En cas d’échec de ce régime tarifaire à permettre l’atteinte des objectifs de réduction d’émissions de gaz à effet de serre (GES) de l’Accord de Paris, les conservateurs se disent « prêts à établir une tarification du carbone industriel de 170 $ la tonne d’ici 2030 ».

L’imposition d’un « tarif frontalier sur le carbone » est aussi mise de l’avant dans le plan, afin d’éviter les « fuites de carbone », soit la délocalisation de la production de certains biens et services dans des États où les normes sont moins strictes.

Un gouvernement conservateur allouerait également 5 milliards de dollars d’ici 2030 aux technologies de captage, d’utilisation et de stockage du carbone (CUSC), exigerait que les véhicules à zéro émission représentent 30 % des ventes de véhicules légers au Canada d’ici 2030 — alors que le Québec interdira en 2035 la vente de véhicules neufs à essence — et exigerait à la même échéance que 15 % du gaz naturel consommé au pays soit « renouvelable », c’est-à-dire produit à partir de matière organique.

Les conservateurs miseraient également sur le gaz naturel liquéfié (GNL) et l’hydrogène comme moteur économique d’une « stratégie nationale sur l’énergie propre ».

Plus efficace que le plan libéral ?

La firme indépendante Navius estime que le plan conservateur permettrait de réaliser « pratiquement les mêmes réductions » de GES que le plan du gouvernement libéral à l’horizon 2030, se félicite le Parti conservateur.

Mais c’est faire abstraction du fait que les cibles doivent être revues à la hausse tous les cinq ans, conformément à l’Accord de Paris sur le climat, rétorque le ministre Wilkinson — le Canada annoncera d’ailleurs de nouvelles cibles lors d’un sommet sur le climat, la semaine prochaine à Washington.

La professeure Annie Chaloux y voit un plan de « demi-mesures » qui s’apparentent davantage à des « échappatoires » pour éviter de perturber les habitudes des gens.

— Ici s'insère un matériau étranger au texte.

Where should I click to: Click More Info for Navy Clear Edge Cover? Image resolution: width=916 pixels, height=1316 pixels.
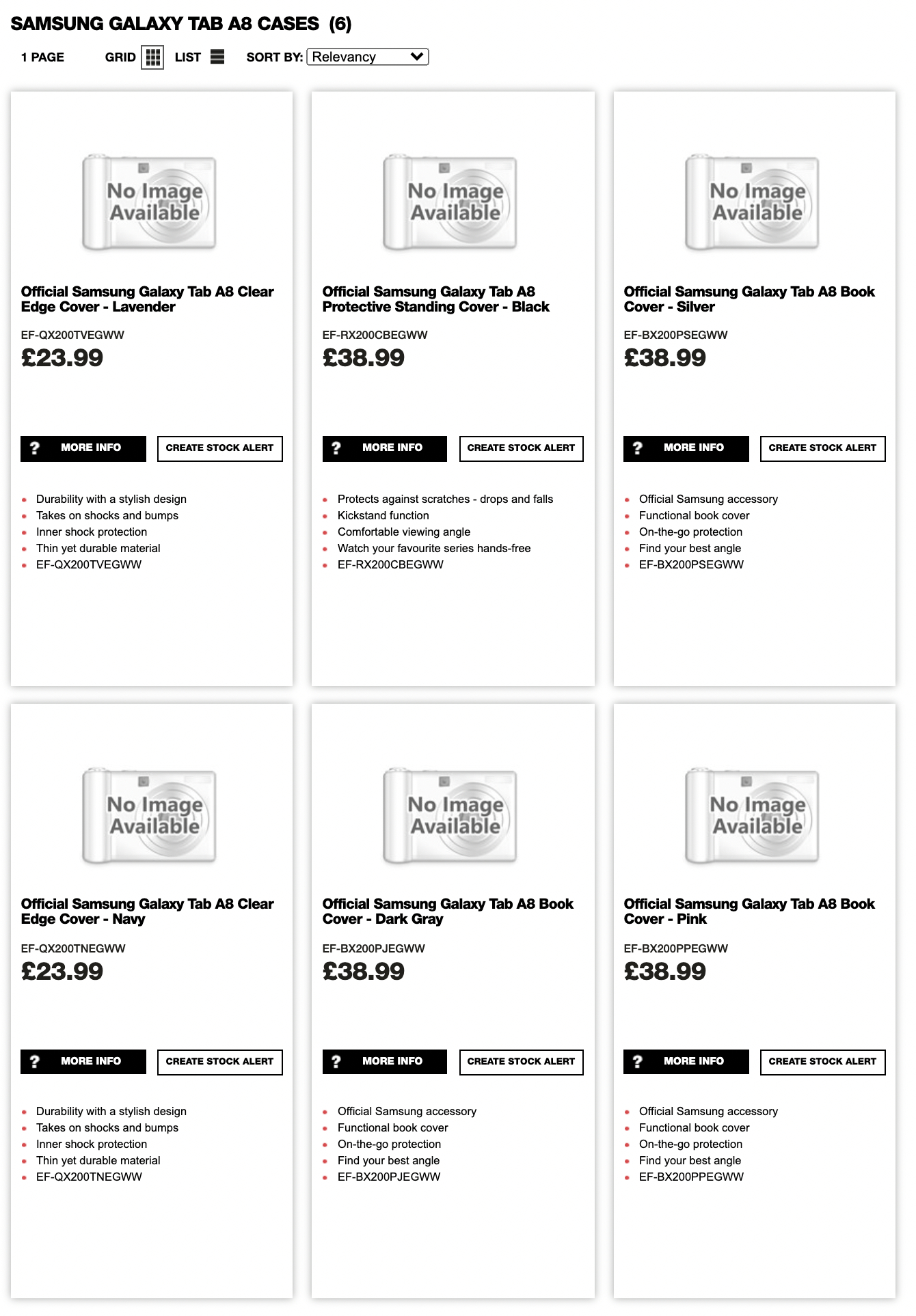(x=83, y=1062)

« Le plan dit "on peut être ambitieux, mais on va essayer autre chose avant d’être ambitieux" », résume-t-elle.

Pour Greenpeace Canada, « les conservateurs proposent d’abaisser la barre » avec un plan qui « plaira aux pétrolières, mais ne placera pas le Canada et notre économie sur une trajectoire garantissant un avenir sans carbone », a déclaré le responsable de la campagne climat et énergie de l’organisation, Patrick Bonin.